╭─ Listed entries

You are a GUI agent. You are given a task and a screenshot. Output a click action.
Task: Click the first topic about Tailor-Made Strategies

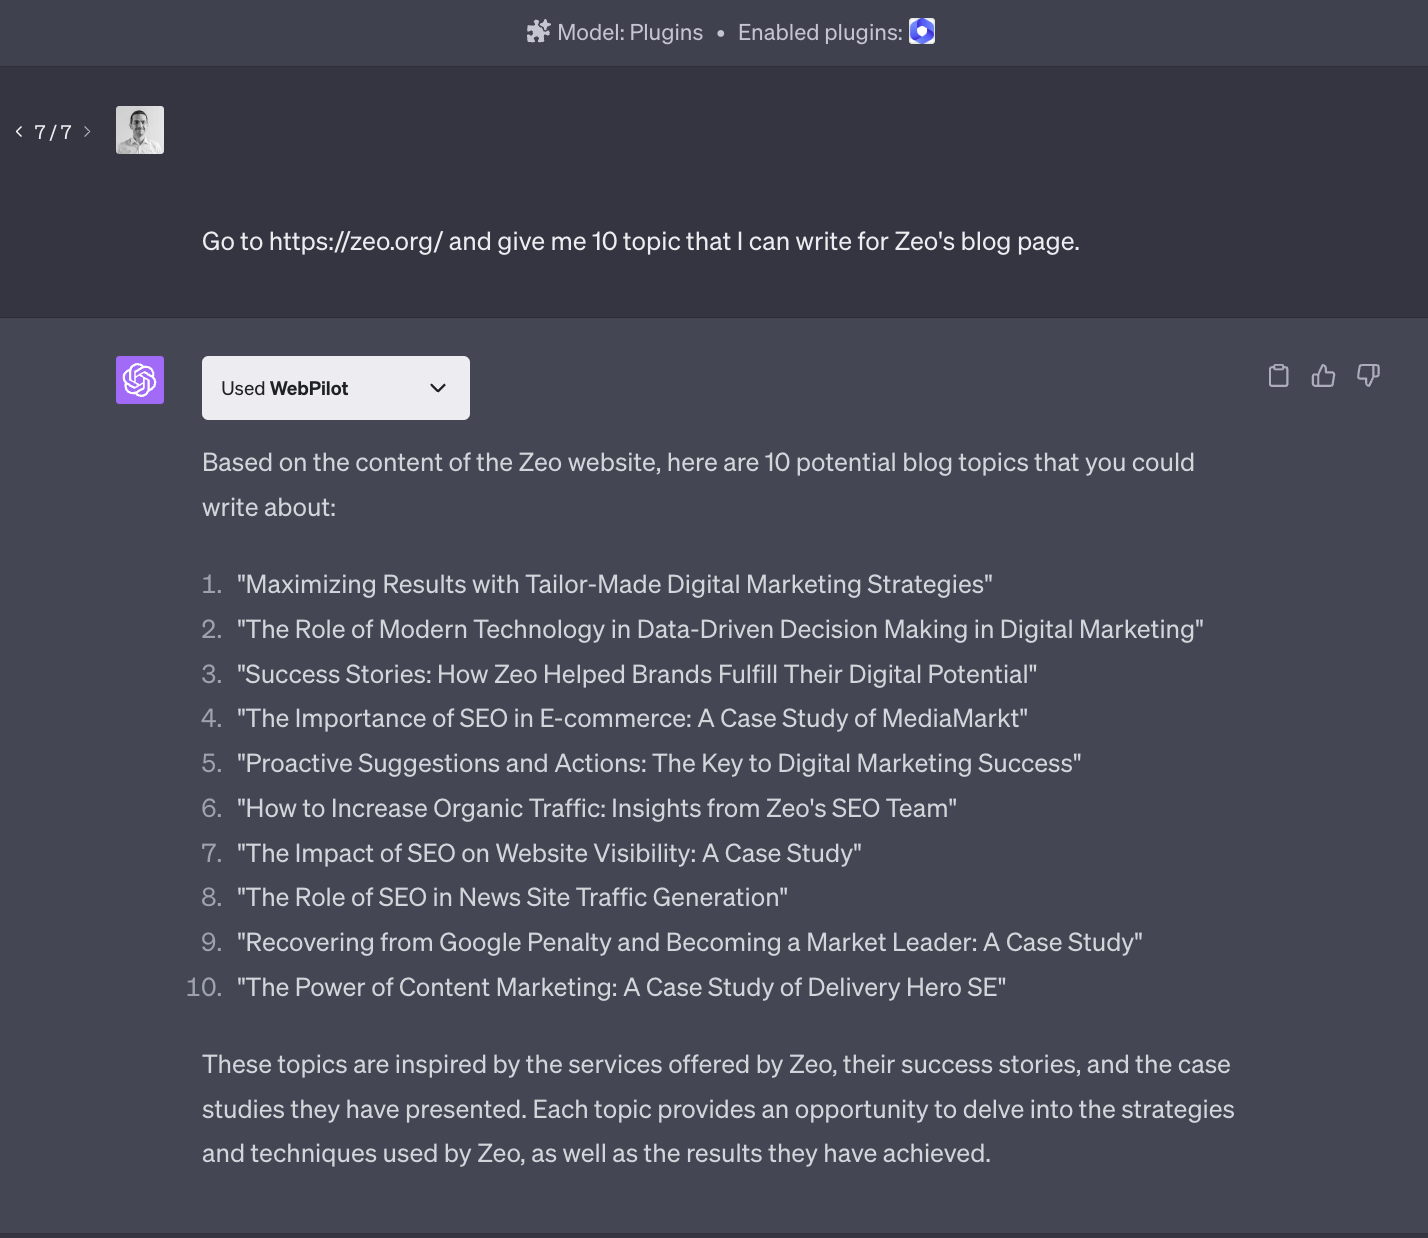(614, 584)
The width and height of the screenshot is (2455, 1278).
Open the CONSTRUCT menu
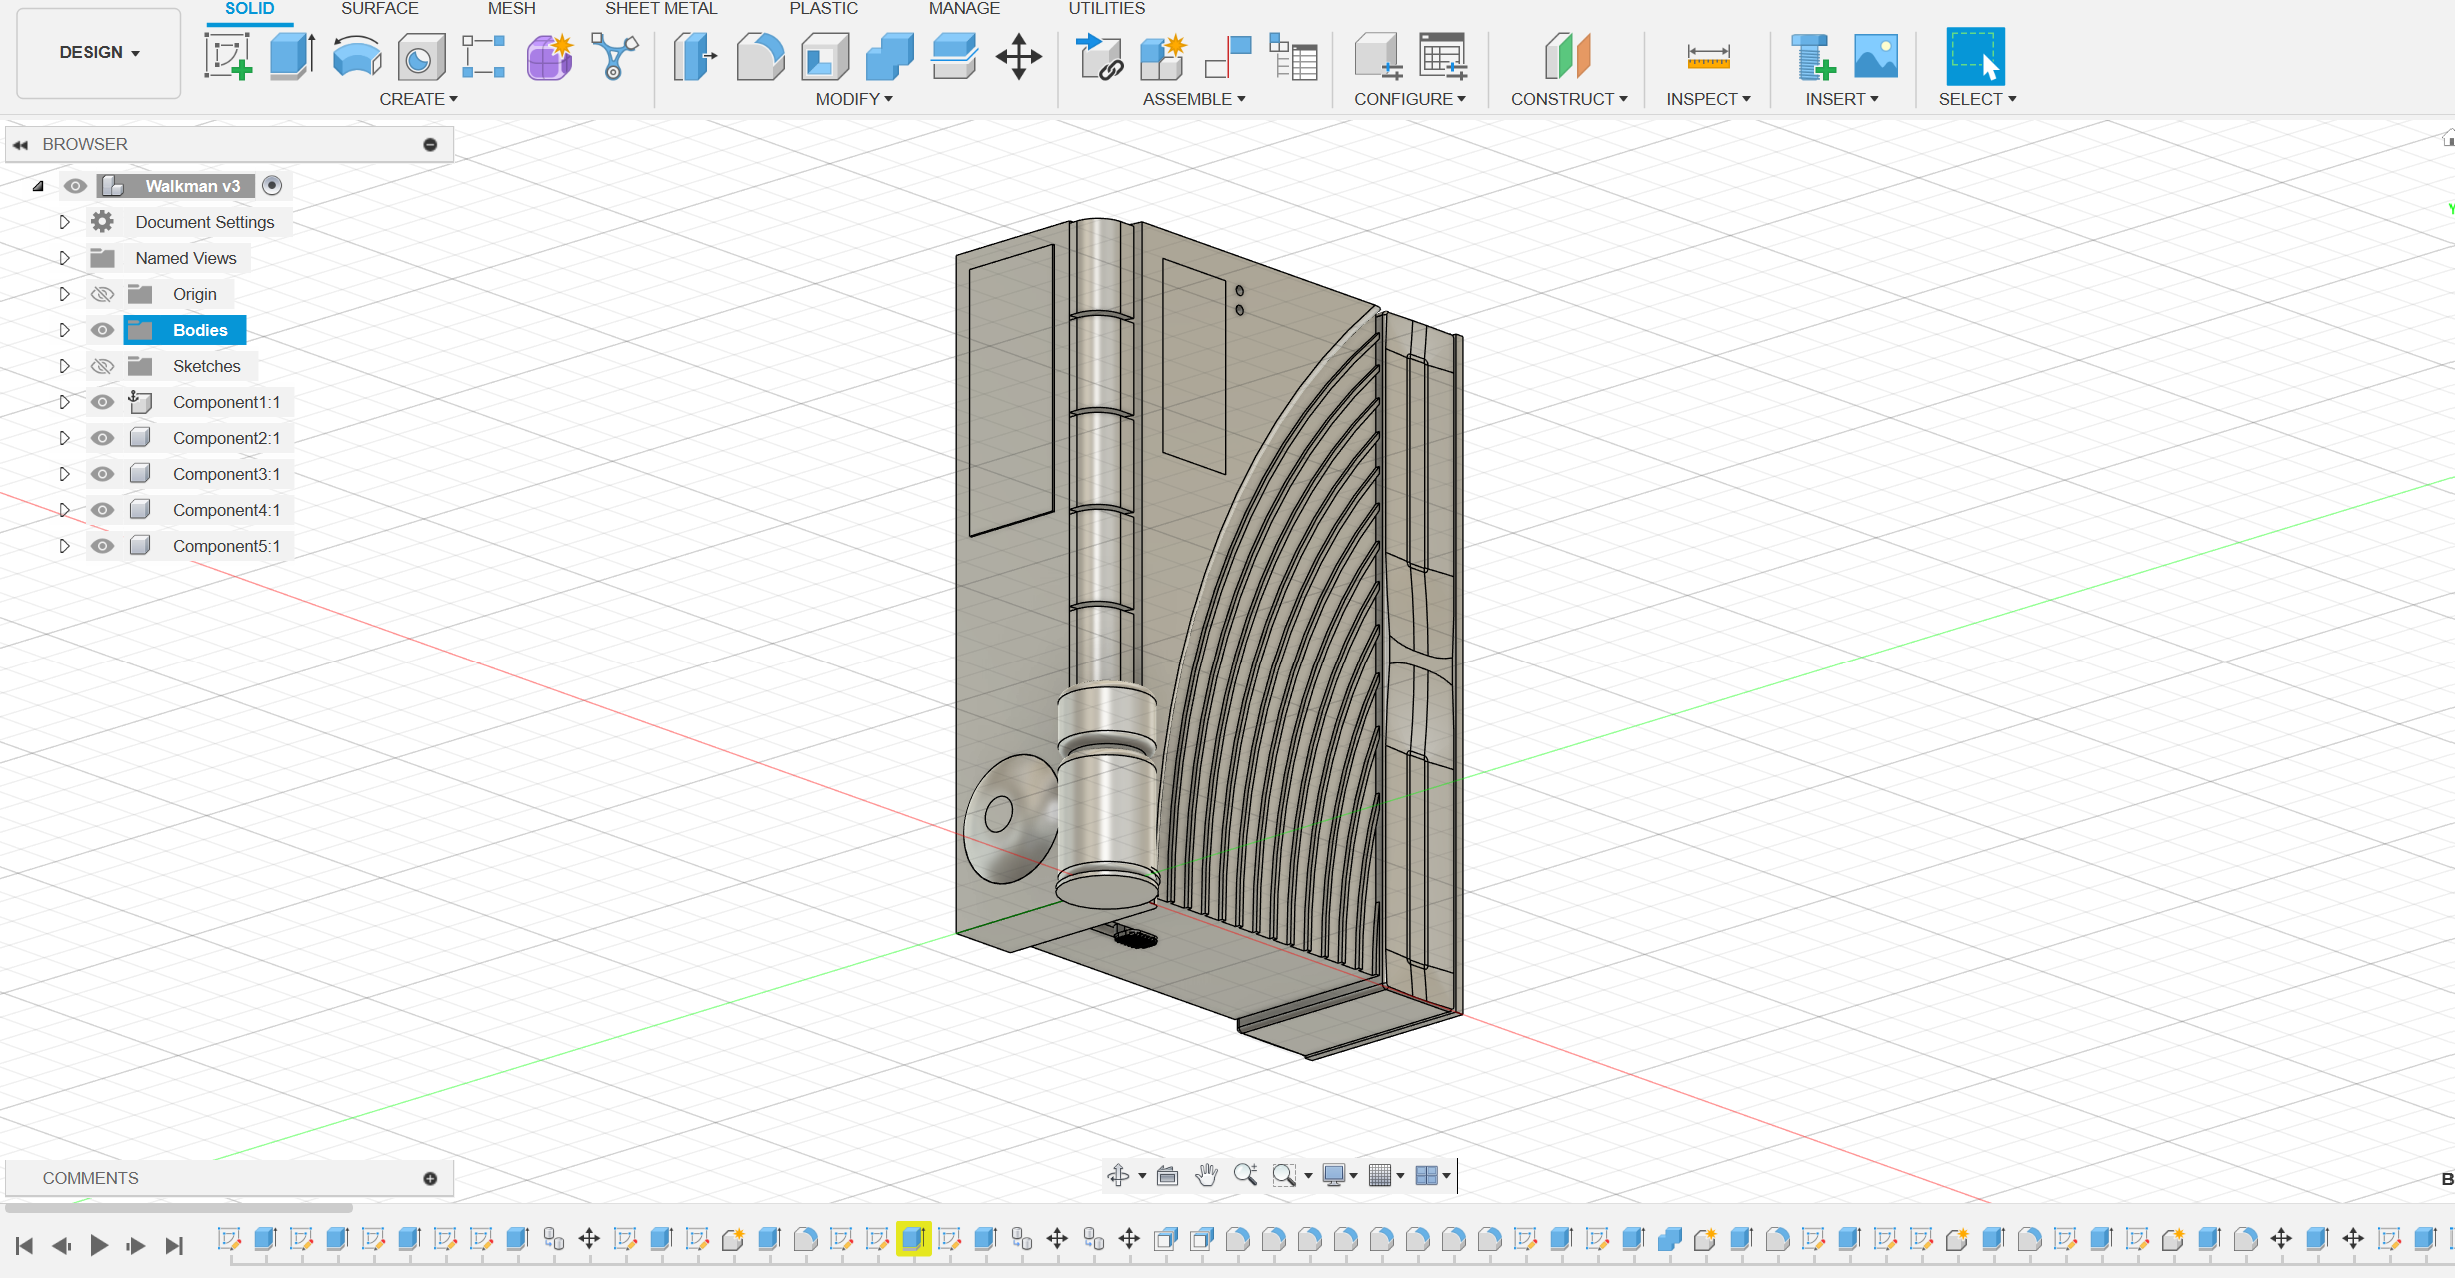pos(1568,99)
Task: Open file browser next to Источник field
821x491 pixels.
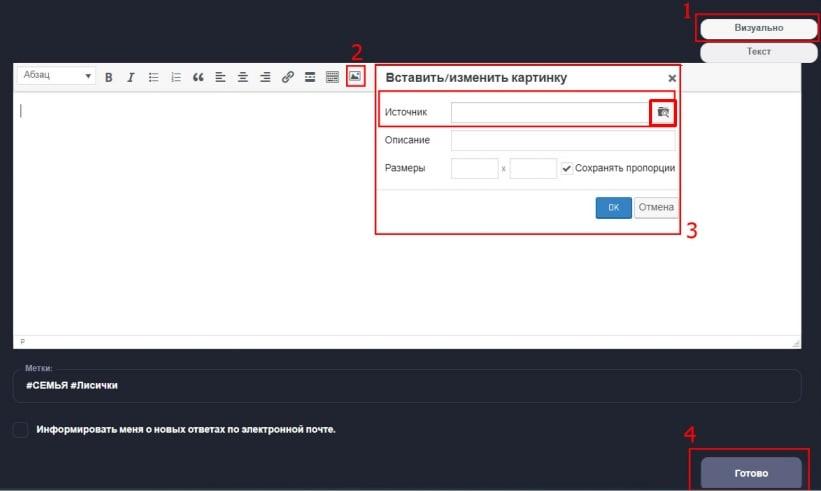Action: 662,113
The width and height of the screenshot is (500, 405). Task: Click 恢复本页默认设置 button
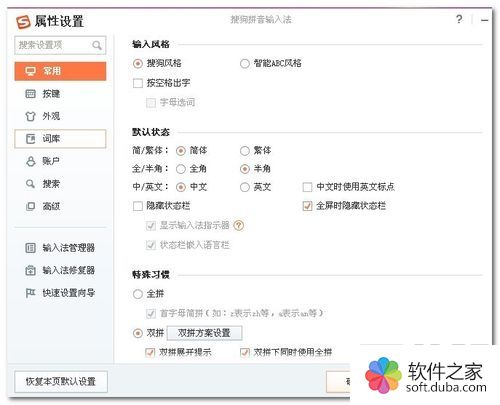(x=61, y=381)

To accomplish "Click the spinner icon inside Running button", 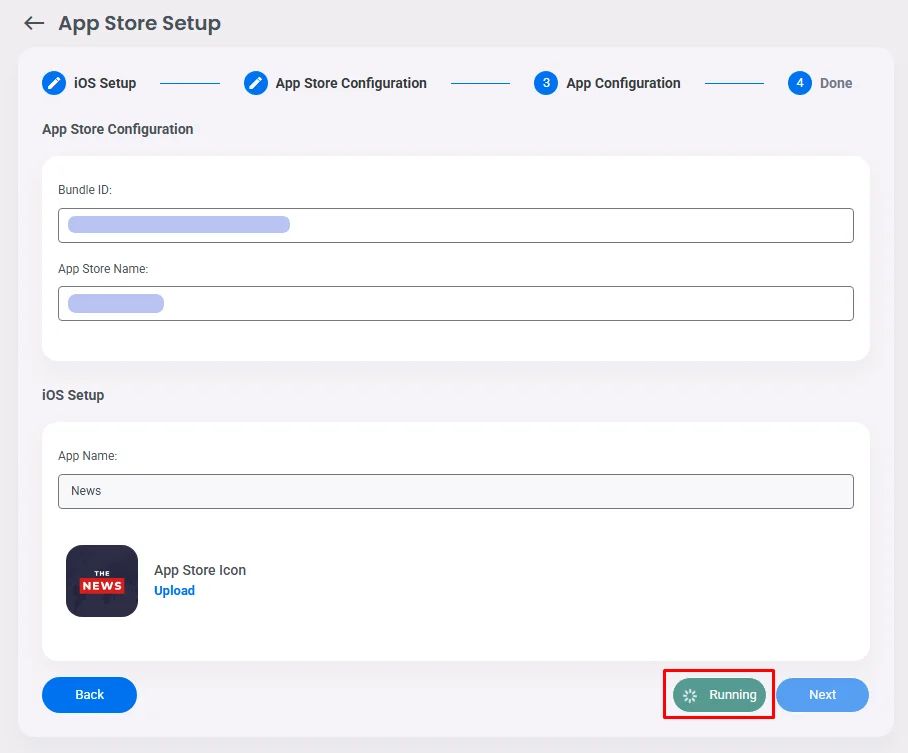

╰─

Count the lines of the material above that contain the string "screenshot", treating uppercase and lowercase as distinct, and give only the number.

3